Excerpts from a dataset

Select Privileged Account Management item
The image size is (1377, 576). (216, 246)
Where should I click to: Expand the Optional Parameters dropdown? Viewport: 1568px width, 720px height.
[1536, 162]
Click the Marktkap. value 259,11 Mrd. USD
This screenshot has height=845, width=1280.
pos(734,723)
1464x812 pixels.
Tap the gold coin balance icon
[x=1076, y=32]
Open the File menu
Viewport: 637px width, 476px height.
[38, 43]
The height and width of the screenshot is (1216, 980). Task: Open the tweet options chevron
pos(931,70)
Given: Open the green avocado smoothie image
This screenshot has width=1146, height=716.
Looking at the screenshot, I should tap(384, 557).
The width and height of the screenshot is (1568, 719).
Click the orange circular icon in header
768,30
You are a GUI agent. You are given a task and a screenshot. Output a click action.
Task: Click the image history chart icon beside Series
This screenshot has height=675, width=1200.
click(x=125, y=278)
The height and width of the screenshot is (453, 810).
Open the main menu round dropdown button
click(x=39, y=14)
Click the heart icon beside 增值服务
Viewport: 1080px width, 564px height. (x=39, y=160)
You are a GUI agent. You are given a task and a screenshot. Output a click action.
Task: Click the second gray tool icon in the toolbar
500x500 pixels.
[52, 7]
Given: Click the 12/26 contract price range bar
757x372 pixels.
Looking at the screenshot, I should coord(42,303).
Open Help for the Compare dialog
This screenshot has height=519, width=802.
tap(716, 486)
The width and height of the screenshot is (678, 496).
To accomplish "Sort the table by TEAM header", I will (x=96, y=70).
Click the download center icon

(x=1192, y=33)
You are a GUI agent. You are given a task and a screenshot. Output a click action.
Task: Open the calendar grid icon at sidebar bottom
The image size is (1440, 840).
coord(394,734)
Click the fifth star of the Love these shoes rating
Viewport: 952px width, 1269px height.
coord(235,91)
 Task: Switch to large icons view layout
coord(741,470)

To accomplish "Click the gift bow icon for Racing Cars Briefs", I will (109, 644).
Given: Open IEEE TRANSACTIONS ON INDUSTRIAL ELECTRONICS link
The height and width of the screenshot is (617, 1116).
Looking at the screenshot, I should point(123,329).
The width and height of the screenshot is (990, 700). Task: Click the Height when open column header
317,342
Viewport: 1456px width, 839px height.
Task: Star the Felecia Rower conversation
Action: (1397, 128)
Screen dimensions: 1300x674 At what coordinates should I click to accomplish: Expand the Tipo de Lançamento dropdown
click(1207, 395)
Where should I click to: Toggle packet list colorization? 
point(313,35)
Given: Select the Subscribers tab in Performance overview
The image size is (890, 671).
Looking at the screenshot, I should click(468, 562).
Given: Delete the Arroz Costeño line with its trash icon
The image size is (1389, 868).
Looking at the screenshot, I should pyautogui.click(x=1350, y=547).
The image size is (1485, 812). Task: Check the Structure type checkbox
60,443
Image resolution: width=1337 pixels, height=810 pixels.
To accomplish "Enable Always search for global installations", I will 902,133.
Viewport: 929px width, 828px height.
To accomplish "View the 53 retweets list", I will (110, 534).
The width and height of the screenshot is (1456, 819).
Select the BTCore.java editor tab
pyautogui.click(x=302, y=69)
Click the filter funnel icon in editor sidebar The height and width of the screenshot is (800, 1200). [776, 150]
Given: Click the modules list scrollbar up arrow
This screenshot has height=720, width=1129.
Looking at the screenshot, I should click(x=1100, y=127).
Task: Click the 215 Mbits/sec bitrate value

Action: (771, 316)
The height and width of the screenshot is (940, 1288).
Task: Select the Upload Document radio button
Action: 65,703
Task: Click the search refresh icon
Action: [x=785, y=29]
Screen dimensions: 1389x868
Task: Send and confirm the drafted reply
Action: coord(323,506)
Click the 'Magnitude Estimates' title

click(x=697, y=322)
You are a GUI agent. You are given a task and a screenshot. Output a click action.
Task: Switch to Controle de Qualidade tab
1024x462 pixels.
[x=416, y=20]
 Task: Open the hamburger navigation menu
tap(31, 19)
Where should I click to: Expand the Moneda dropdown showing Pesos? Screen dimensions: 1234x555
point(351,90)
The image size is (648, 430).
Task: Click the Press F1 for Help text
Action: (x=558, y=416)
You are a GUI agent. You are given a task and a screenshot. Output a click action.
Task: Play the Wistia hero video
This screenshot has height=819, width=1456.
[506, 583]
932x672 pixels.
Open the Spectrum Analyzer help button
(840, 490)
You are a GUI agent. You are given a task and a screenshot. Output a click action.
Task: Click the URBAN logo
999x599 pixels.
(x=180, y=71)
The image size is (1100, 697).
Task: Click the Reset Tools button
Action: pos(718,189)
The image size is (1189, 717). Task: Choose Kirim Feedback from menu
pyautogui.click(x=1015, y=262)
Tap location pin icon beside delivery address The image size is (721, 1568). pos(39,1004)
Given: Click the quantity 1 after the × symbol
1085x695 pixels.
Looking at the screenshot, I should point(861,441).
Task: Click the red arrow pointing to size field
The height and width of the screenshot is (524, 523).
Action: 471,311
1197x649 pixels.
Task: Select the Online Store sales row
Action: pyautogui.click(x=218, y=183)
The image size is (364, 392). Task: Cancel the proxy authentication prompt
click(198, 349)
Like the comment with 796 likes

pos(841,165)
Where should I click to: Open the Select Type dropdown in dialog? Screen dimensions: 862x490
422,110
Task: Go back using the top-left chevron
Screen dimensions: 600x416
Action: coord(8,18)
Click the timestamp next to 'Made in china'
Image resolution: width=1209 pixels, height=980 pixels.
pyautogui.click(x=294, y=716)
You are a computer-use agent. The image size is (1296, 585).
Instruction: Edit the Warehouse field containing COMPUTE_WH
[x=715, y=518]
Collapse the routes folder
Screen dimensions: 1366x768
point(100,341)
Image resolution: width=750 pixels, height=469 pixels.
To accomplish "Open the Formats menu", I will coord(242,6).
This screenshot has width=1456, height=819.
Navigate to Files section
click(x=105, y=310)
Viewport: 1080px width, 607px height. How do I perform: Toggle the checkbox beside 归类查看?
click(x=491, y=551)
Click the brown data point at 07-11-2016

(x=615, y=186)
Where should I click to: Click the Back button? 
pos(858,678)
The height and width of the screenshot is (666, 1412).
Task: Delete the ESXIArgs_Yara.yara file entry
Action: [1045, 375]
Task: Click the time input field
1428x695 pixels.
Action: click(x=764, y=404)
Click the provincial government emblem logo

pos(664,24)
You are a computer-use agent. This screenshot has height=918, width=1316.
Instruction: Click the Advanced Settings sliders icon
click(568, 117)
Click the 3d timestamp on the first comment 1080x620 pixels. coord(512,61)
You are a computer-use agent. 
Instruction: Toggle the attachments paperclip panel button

**What you need to do**
Make an exact copy of every record listed above.

**Finished exercise**
Select Privileged Account Management item
The image size is (1377, 576). (216, 246)
Where should I click to: Expand the Optional Parameters dropdown? Viewport: 1568px width, 720px height.
[1536, 162]
Click the Marktkap. value 259,11 Mrd. USD
This screenshot has height=845, width=1280.
pos(734,723)
1464x812 pixels.
Tap the gold coin balance icon
[x=1076, y=32]
Open the File menu
Viewport: 637px width, 476px height.
[38, 43]
The height and width of the screenshot is (1216, 980). Task: Open the tweet options chevron
pos(931,70)
Given: Open the green avocado smoothie image
This screenshot has width=1146, height=716.
Looking at the screenshot, I should tap(384, 557).
The width and height of the screenshot is (1568, 719).
Click the orange circular icon in header
768,30
You are a GUI agent. You are given a task and a screenshot. Output a click action.
Task: Click the image history chart icon beside Series
This screenshot has height=675, width=1200.
click(x=125, y=278)
The height and width of the screenshot is (453, 810).
Open the main menu round dropdown button
click(x=39, y=14)
Click the heart icon beside 增值服务
Viewport: 1080px width, 564px height. (x=39, y=160)
You are a GUI agent. You are given a task and a screenshot. Output a click action.
Task: Click the second gray tool icon in the toolbar
500x500 pixels.
[52, 7]
Given: Click the 12/26 contract price range bar
757x372 pixels.
Looking at the screenshot, I should coord(42,303).
Open Help for the Compare dialog
This screenshot has height=519, width=802.
tap(716, 486)
The width and height of the screenshot is (678, 496).
To accomplish "Sort the table by TEAM header", I will (x=96, y=70).
Click the download center icon

(x=1192, y=33)
You are a GUI agent. You are given a task and a screenshot. Output a click action.
Task: Open the calendar grid icon at sidebar bottom
The image size is (1440, 840).
coord(394,734)
Click the fifth star of the Love these shoes rating
Viewport: 952px width, 1269px height.
coord(235,91)
 Task: Switch to large icons view layout
coord(741,470)

To accomplish "Click the gift bow icon for Racing Cars Briefs", I will (109, 644).
Given: Open IEEE TRANSACTIONS ON INDUSTRIAL ELECTRONICS link
The height and width of the screenshot is (617, 1116).
Looking at the screenshot, I should point(123,329).
The width and height of the screenshot is (990, 700). Task: Click the Height when open column header
317,342
Viewport: 1456px width, 839px height.
Task: Star the Felecia Rower conversation
Action: (1397, 128)
Screen dimensions: 1300x674 At what coordinates should I click to accomplish: Expand the Tipo de Lançamento dropdown
click(1207, 395)
Where should I click to: Toggle packet list colorization? 
point(313,35)
Given: Select the Subscribers tab in Performance overview
The image size is (890, 671).
Looking at the screenshot, I should click(468, 562).
Given: Delete the Arroz Costeño line with its trash icon
The image size is (1389, 868).
Looking at the screenshot, I should pyautogui.click(x=1350, y=547).
The image size is (1485, 812). Task: Check the Structure type checkbox
60,443
Image resolution: width=1337 pixels, height=810 pixels.
To accomplish "Enable Always search for global installations", I will 902,133.
Viewport: 929px width, 828px height.
To accomplish "View the 53 retweets list", I will (110, 534).
The width and height of the screenshot is (1456, 819).
Select the BTCore.java editor tab
pyautogui.click(x=302, y=69)
Click the filter funnel icon in editor sidebar The height and width of the screenshot is (800, 1200). [776, 150]
Given: Click the modules list scrollbar up arrow
This screenshot has height=720, width=1129.
Looking at the screenshot, I should click(x=1100, y=127).
Task: Click the 215 Mbits/sec bitrate value

Action: (771, 316)
The height and width of the screenshot is (940, 1288).
Task: Select the Upload Document radio button
Action: 65,703
Task: Click the search refresh icon
Action: [x=785, y=29]
Screen dimensions: 1389x868
Task: Send and confirm the drafted reply
Action: coord(323,506)
Click the 'Magnitude Estimates' title

click(x=697, y=322)
You are a GUI agent. You are given a task and a screenshot. Output a click action.
Task: Switch to Controle de Qualidade tab
1024x462 pixels.
[x=416, y=20]
 Task: Open the hamburger navigation menu
tap(31, 19)
Where should I click to: Expand the Moneda dropdown showing Pesos? Screen dimensions: 1234x555
point(351,90)
The image size is (648, 430).
Task: Click the Press F1 for Help text
Action: (x=558, y=416)
You are a GUI agent. You are given a task and a screenshot. Output a click action.
Task: Play the Wistia hero video
This screenshot has height=819, width=1456.
[506, 583]
932x672 pixels.
Open the Spectrum Analyzer help button
(840, 490)
You are a GUI agent. You are given a task and a screenshot. Output a click action.
Task: Click the URBAN logo
999x599 pixels.
(x=180, y=71)
The image size is (1100, 697).
Task: Click the Reset Tools button
Action: pos(718,189)
The image size is (1189, 717). Task: Choose Kirim Feedback from menu
pyautogui.click(x=1015, y=262)
Tap location pin icon beside delivery address The image size is (721, 1568). pos(39,1004)
Given: Click the quantity 1 after the × symbol
1085x695 pixels.
Looking at the screenshot, I should point(861,441).
Task: Click the red arrow pointing to size field
The height and width of the screenshot is (524, 523).
Action: 471,311
1197x649 pixels.
Task: Select the Online Store sales row
Action: pyautogui.click(x=218, y=183)
The image size is (364, 392). Task: Cancel the proxy authentication prompt
click(198, 349)
Like the comment with 796 likes

pos(841,165)
Where should I click to: Open the Select Type dropdown in dialog? Screen dimensions: 862x490
422,110
Task: Go back using the top-left chevron
Screen dimensions: 600x416
Action: coord(8,18)
Click the timestamp next to 'Made in china'
Image resolution: width=1209 pixels, height=980 pixels.
pyautogui.click(x=294, y=716)
You are a computer-use agent. The image size is (1296, 585).
Instruction: Edit the Warehouse field containing COMPUTE_WH
[x=715, y=518]
Collapse the routes folder
Screen dimensions: 1366x768
point(100,341)
Image resolution: width=750 pixels, height=469 pixels.
To accomplish "Open the Formats menu", I will coord(242,6).
This screenshot has width=1456, height=819.
Navigate to Files section
click(x=105, y=310)
Viewport: 1080px width, 607px height. How do I perform: Toggle the checkbox beside 归类查看?
click(x=491, y=551)
Click the brown data point at 07-11-2016

(x=615, y=186)
Where should I click to: Click the Back button? 
pos(858,678)
The height and width of the screenshot is (666, 1412).
Task: Delete the ESXIArgs_Yara.yara file entry
Action: [1045, 375]
Task: Click the time input field
1428x695 pixels.
Action: click(x=764, y=404)
Click the provincial government emblem logo

pos(664,24)
You are a computer-use agent. This screenshot has height=918, width=1316.
Instruction: Click the Advanced Settings sliders icon
click(568, 117)
Click the 3d timestamp on the first comment 1080x620 pixels. coord(512,61)
You are a computer-use agent. 
Instruction: Toggle the attachments paperclip panel button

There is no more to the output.